After presenting the recommendation, ask:

"Would you like me to register this in docs/research_ideas.md and start it as a new project?"

Rules for research_ideas.md:

Only append new entries. Never edit, reformat, or modify existing sections or entries.
If the recommendation is largely an update or extension of an existing project or PROPOSED idea, note the relationship in the new entry's summary (e.g., "Extends {project_id}" or "Builds on PROPOSED idea {idea_title}") but do not alter the original entry.

If yes:

Add to research_ideas.md: Append the new entry at the bottom of the file using the standard format matching existing entries (Status: PROPOSED, Priority, Effort, Research Question, Approach, Hypotheses, Impact, Dependencies, Location). Do not modify any existing content.
Start the project: Invoke /berdl_start to scaffold and begin the new project, using the confirmed research idea (title, research question, hypotheses, approach, and data sources from Step 10) as the starting context for ideation.

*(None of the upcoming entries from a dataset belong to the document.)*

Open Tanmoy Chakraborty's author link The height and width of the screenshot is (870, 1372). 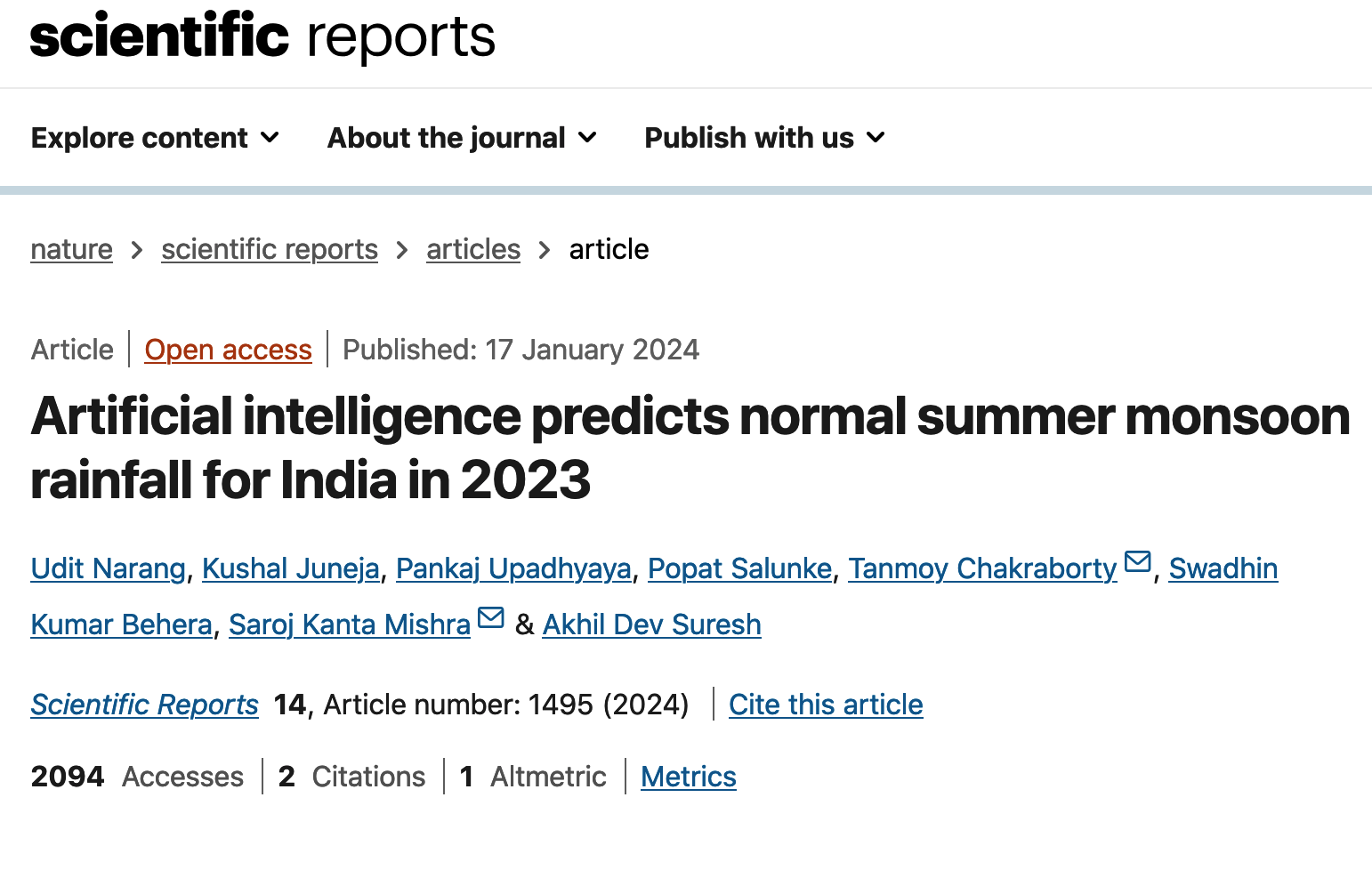982,568
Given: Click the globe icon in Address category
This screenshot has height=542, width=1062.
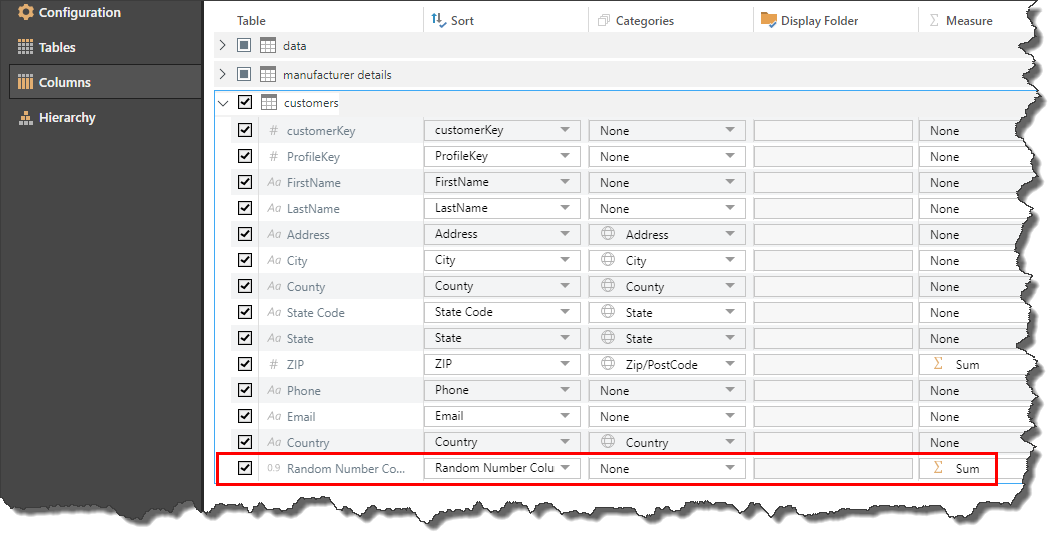Looking at the screenshot, I should (x=607, y=234).
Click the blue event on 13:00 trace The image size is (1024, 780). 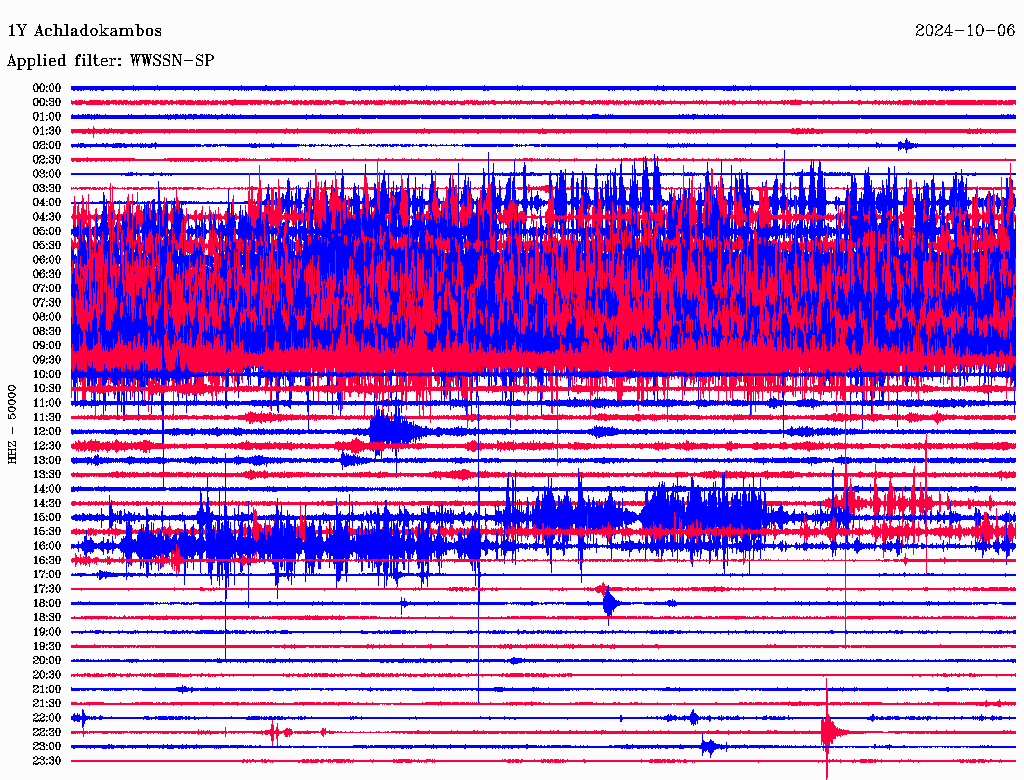click(x=349, y=459)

If no, leave no files modified.

Integration

Reads from: docs/research_ideas.md, projects/*/memories/discoveries.md (canonical, review-vetted), docs/discoveries.md (frozen historical archive), projects/*/memories/pitfalls.md, docs/pitfalls.md per-database H2 sections (frozen historical archive), projects/*/memories/performance.md, projects/*/README.md, projects/*/REPORT.md. Per-project memories take precedence over central archive entries with the same [<project_id>] tag (per the precedence rule in Step 4).
Calls: /literature-review (Step 9, for novelty check on top candidate); /berdl_start (Step 11, if user confirms the idea)
Optionally writes: docs/research_ideas.md (appends new PROPOSED entry only — never edits existing entries)
Consumed by: /literature-review, /synthesize

Pitfall Detection

When you encounter errors, unexpected results, retry cycles, performance issues, or data surprises during this task, follow the pitfall-capture protocol. Read .claude/skills/pitfall-capture/SKILL.md and follow its instructions to determine whether the issue should be added to the active project's projects/<id>/memories/pitfalls.md.